A targeted phishing attack carried out on CareFirst Blue Cross Blue Shield has lead to the exposure of 6,800 plan subscriber’ protected health data.
The attack was first discovered by CareFirst on March 12, 2018, resulting in a complete review of their systems, which incorporated a forensic analysis of the email system and CareFirst’s systems in general. Along with the internal investigation by the CareFirst IT security team, an external information security firm also examined the phishing attack.
The analyses did not find any proof to suggest emails in the compromised account had been seen by the attacker; however, the emails in the account did include some protected health information and data access could not be eliminated with a high degree of certainty.

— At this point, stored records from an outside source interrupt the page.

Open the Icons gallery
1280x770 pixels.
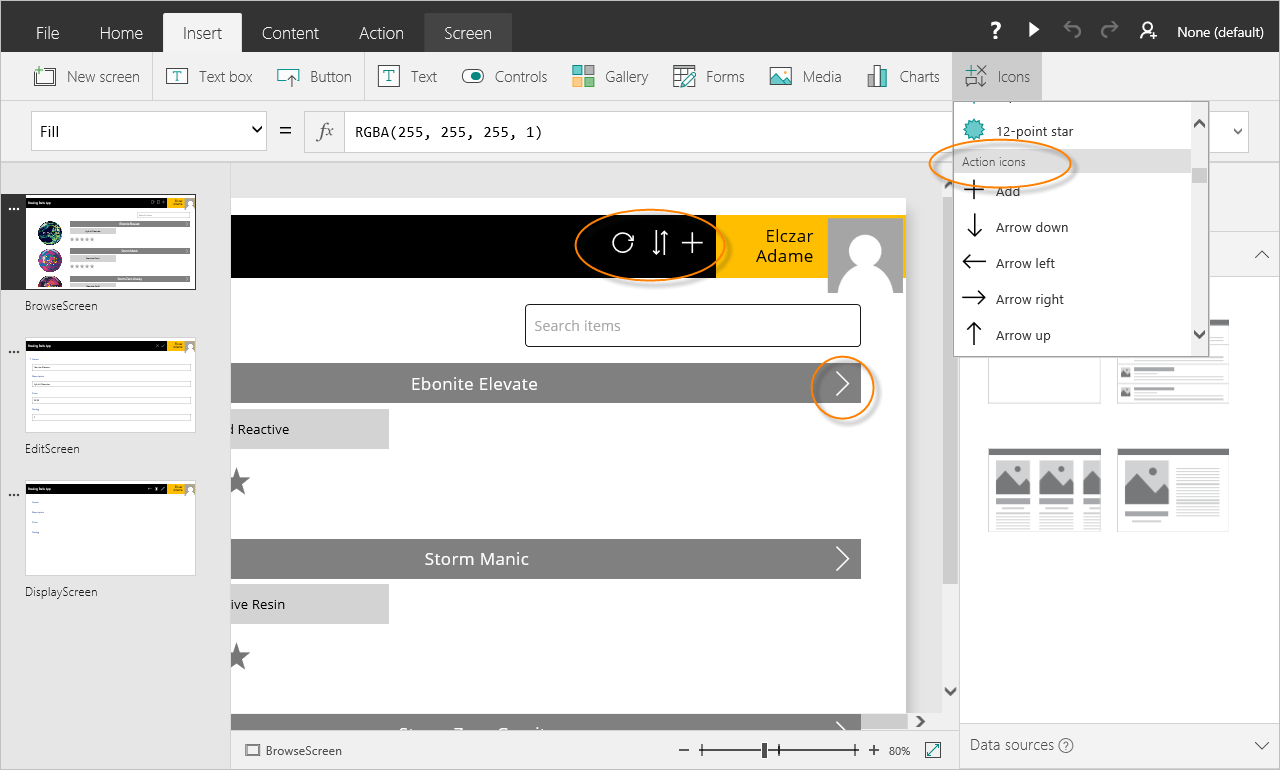point(996,76)
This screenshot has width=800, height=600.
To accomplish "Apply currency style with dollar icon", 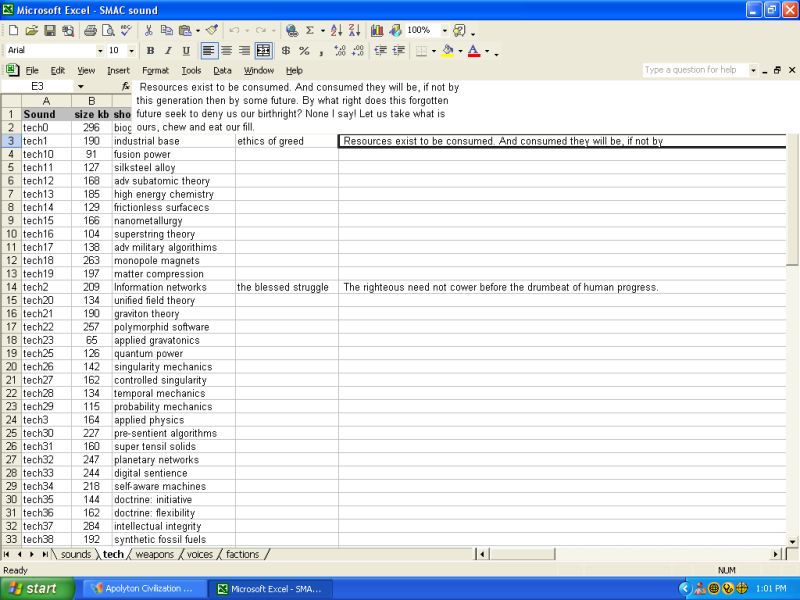I will (x=286, y=51).
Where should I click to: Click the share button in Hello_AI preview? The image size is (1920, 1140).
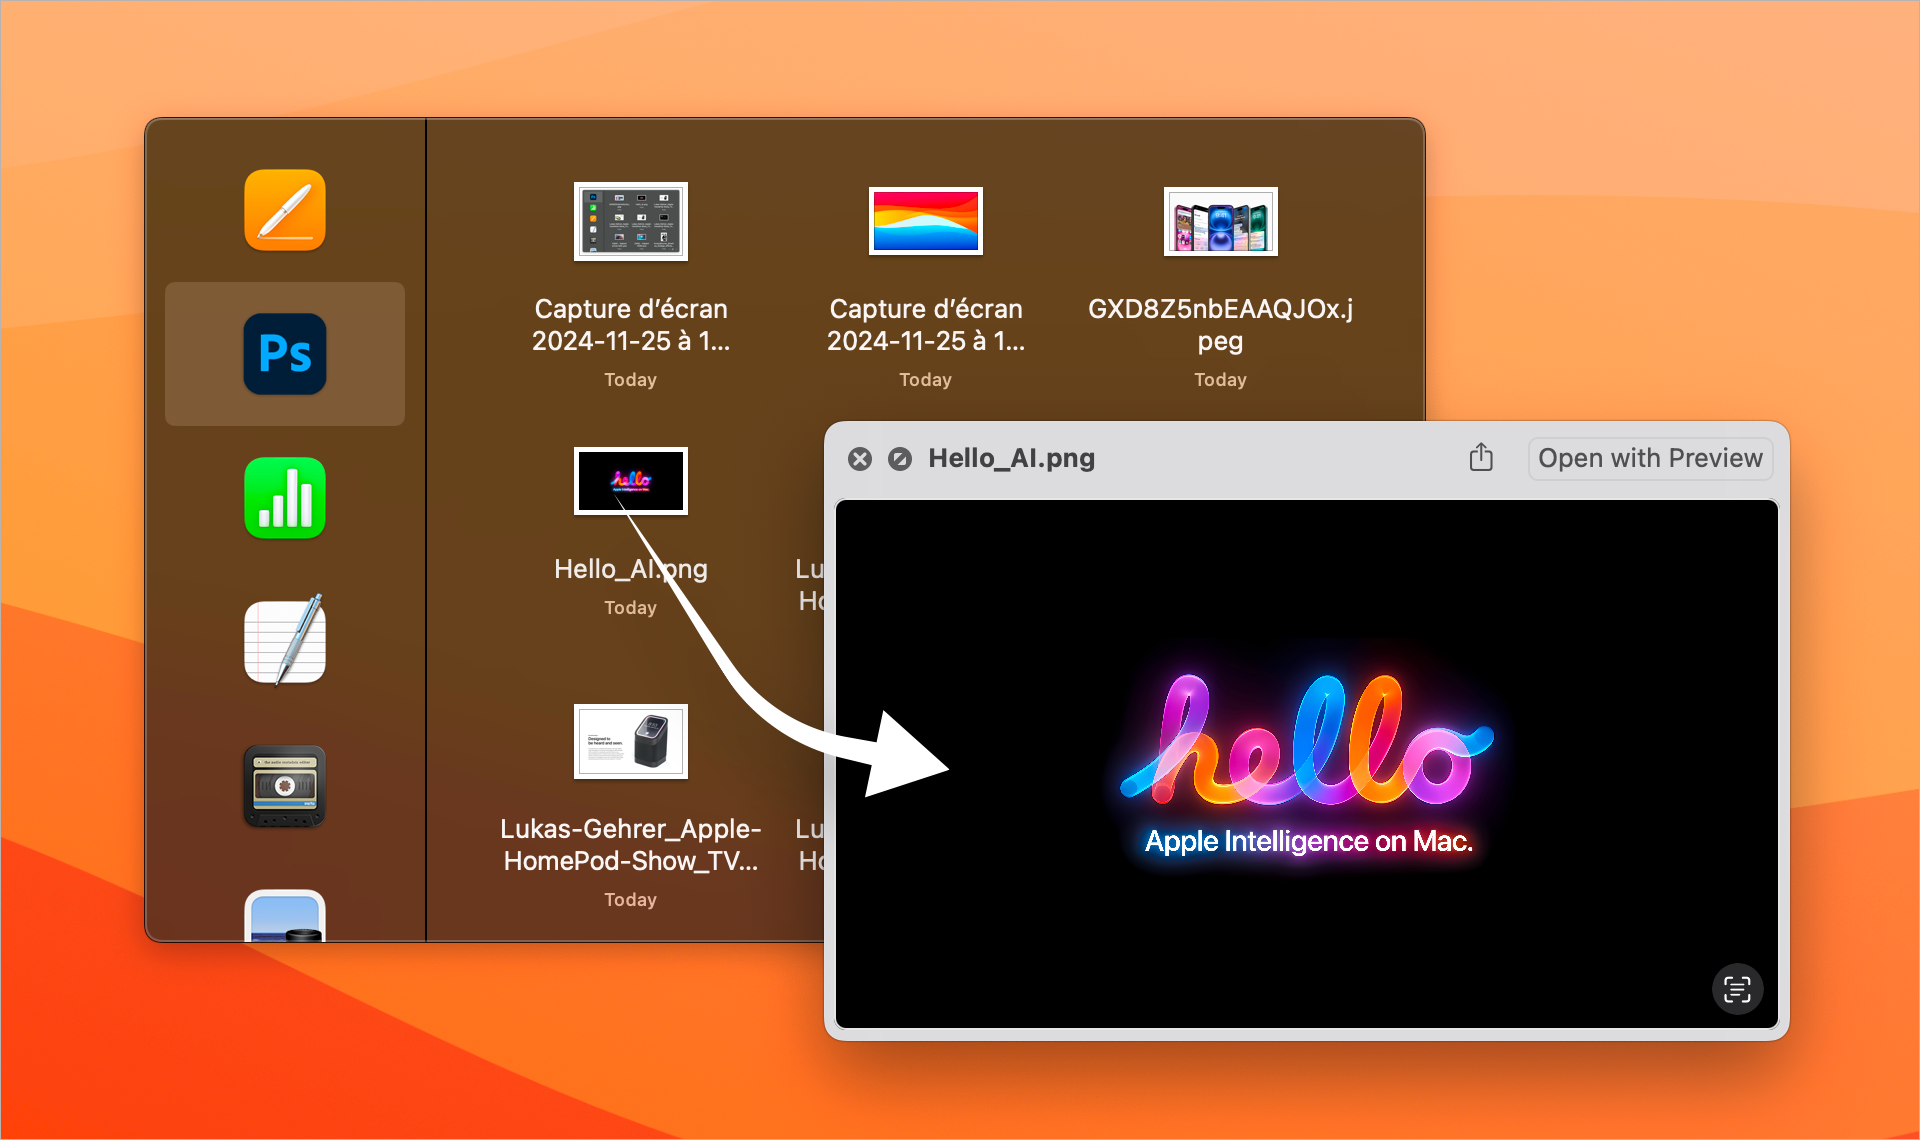[x=1484, y=459]
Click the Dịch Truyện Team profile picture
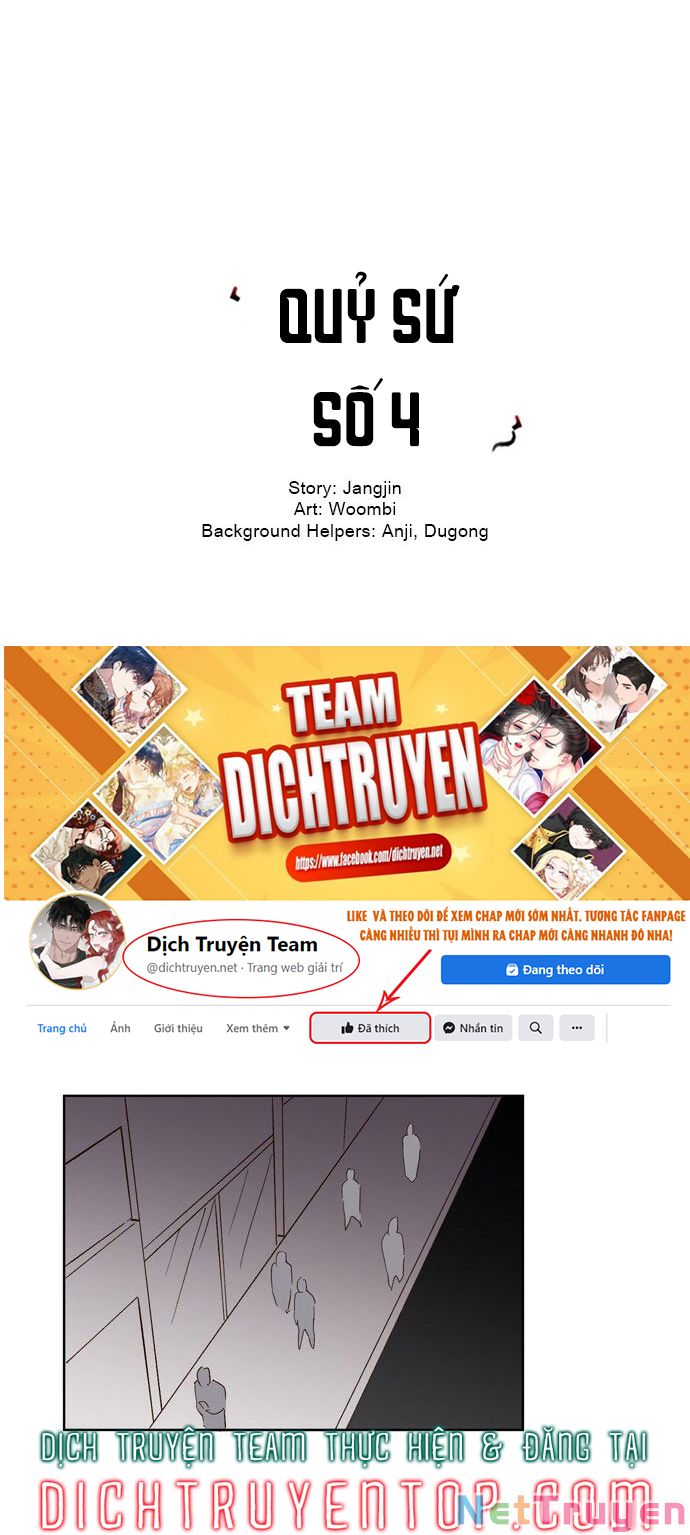The image size is (690, 1535). coord(78,943)
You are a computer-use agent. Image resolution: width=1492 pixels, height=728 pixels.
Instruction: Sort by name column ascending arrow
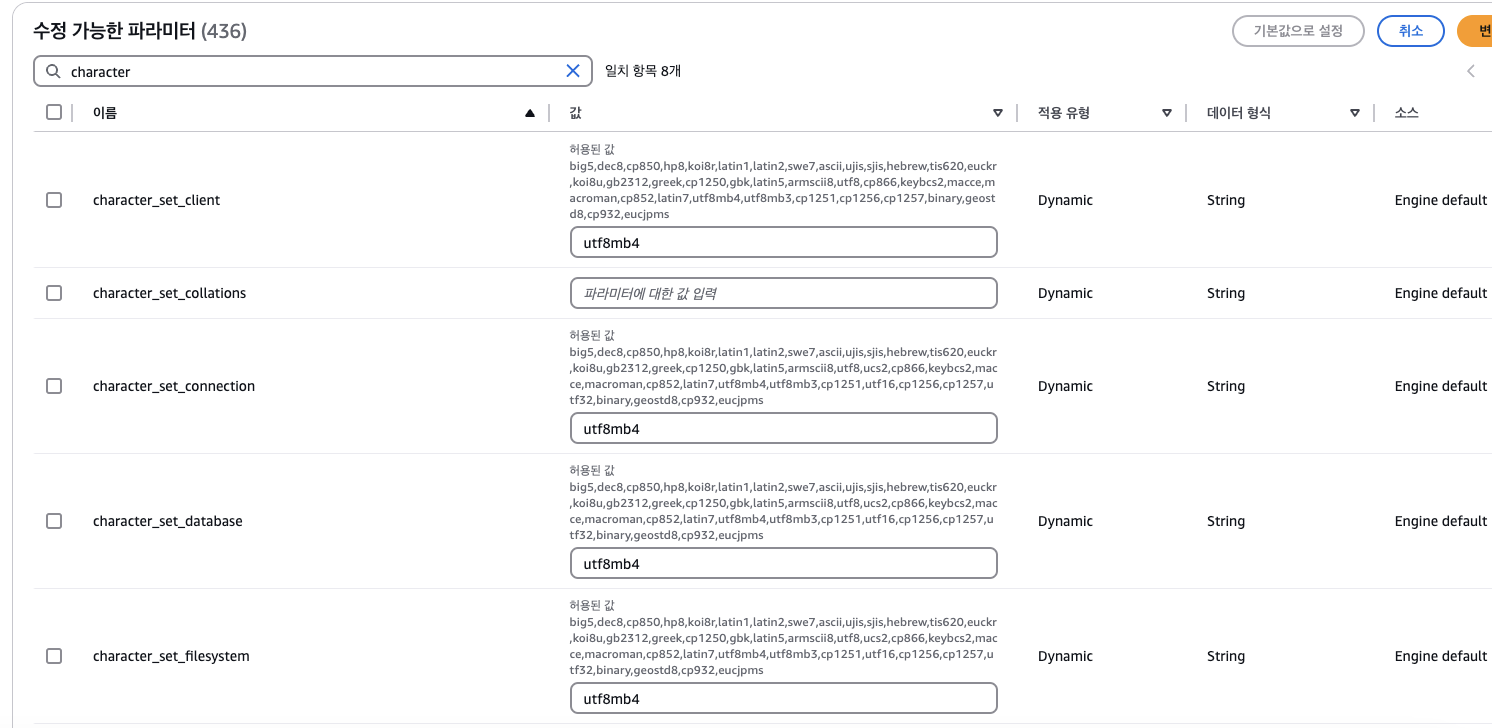click(530, 113)
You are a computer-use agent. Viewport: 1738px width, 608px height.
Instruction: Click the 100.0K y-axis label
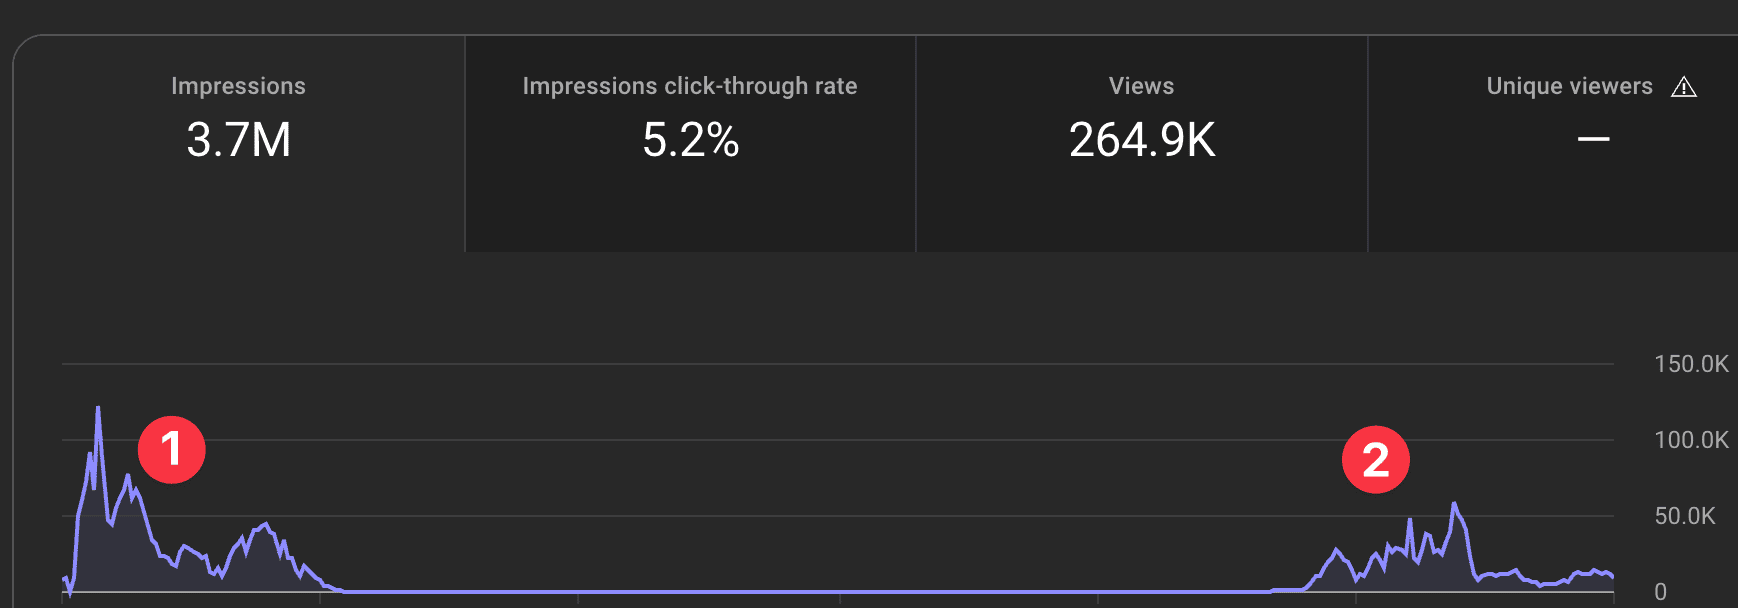point(1691,440)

Once access to the account was obtained, the attacker sent phishing emails to people in a contact list. Those people were not working with or affiliated with CareFirst BCBS. The emails were broadcast with the aim of gaining further login details. No malware was detected.
While 6,800 peoples have may have been affected by the incident, only 8 Social Security numbers were at risk. Other types of data that could have been accessed include members’ names, dates of birth, and member ID credentials. No financial data was at risk and neither any private health information.
The possibility of the information in the account to be used for identity theft and fraud is minimal, but to ensure plan members are safeguarded, all have been offered identity theft protection and credit monitoring services for 24 months for free.
CareFirst BCBS outlined in its breach notice that it is already mandatory for staff to undergo annual security awareness training. All staff are trained on the dangers of cyberattacks, the types of attack used to gain access to sensitive data, and told how they must remain strictly vigilant for possible phishing attempts. Along with the formal training sessions, CareFirst provides ongoing security awareness training on an ongoing basis.